Okay, now we're getting somewhere. Are you athletic or bookish (or both?) Be specific about what you're looking for, as well:

"Kind-hearted, attractive woman who loves laughing, white-water rafting, and good wine seeks honest, fun-loving man for adventure and possible LTR."

And, remember, just because you're in a new state doesn't mean you won't meet a great guy at the dry cleaner's, the supermarket, or the post office. If your new town has a popular coffee house, become a regular there (our local cafe features a free jazz night, and it's hugely popular with people of all ages).

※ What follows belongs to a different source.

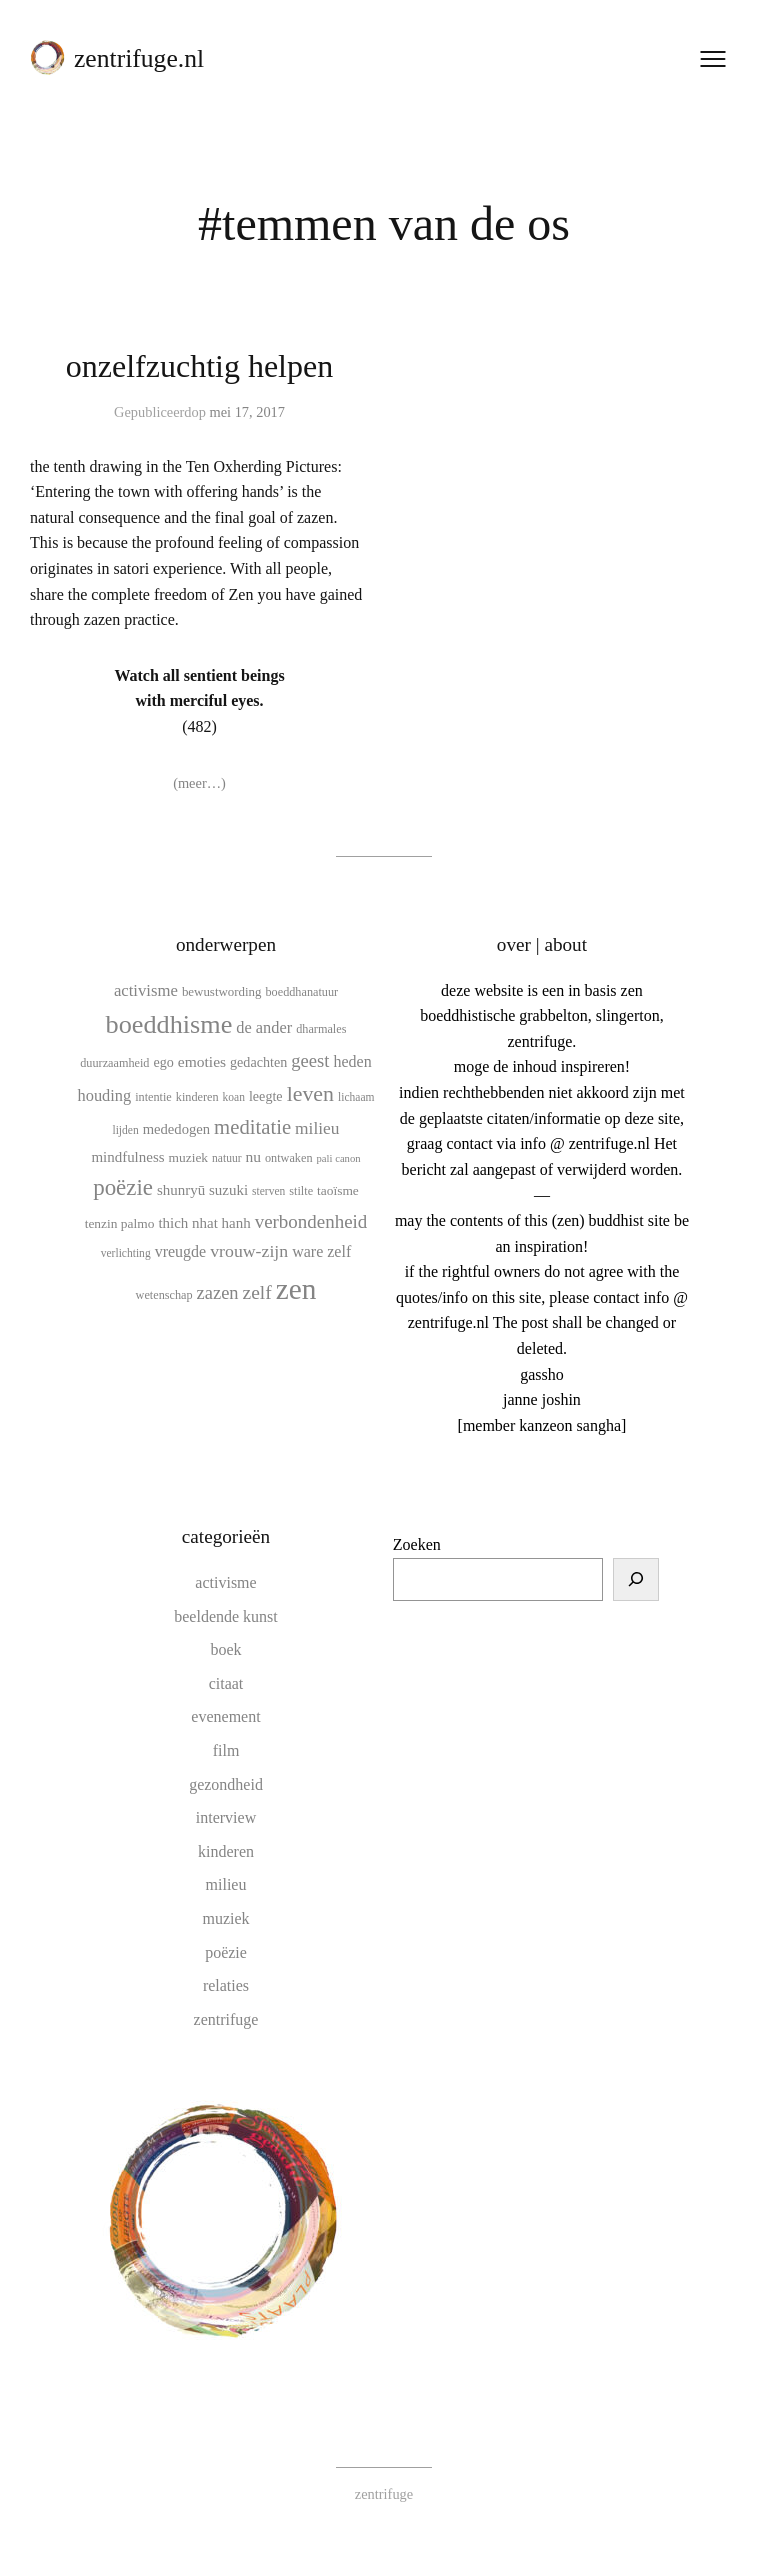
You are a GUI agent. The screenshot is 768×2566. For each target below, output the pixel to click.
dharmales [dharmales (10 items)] (321, 1029)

But, before you leave the house, do write that list. It can make the difference between success and failure in meeting Mr. Right!

3 comments:

Sarah Jane said...

Okay, but how do you radiate specialness? You never said!

Jokah Macpherson said...

"Awkward ectomorph with a razor sharp wit and a Tom Cruise smile seeks pretty young thang with the sublime intellect required to appreciate his jokes and maybe put him in his place once in a while. Liking sex is a plus, as is an affinity for financial audits."

Something along those lines (from the female perspective) and you should be fine.

As Terry points out, with your online dating profile you need to worry more about the kind of person you're going to attract since you can't really get a sense for appearances until you meet someone in person and have to rely more on clues into personality based on a profile.

If you're new to a city you might also try social networking groups based in the city. If you live in at least a moderately sized city you can probably find a group via a web search whose purpose is social networking for those new to the city. You probably won't stay best friends with people you meet there but you can establish some social contacts and maybe find out where the "hot spots" are.

Vietnamese Girl said...

Online dating has becoming the fastest way to meet people that could be our potential match. Having a standout profile is really important to draw attentions from potential singles. There are hundreds of personal ads advices given in the net if you want to gather more information. But remember, be honest when writing one.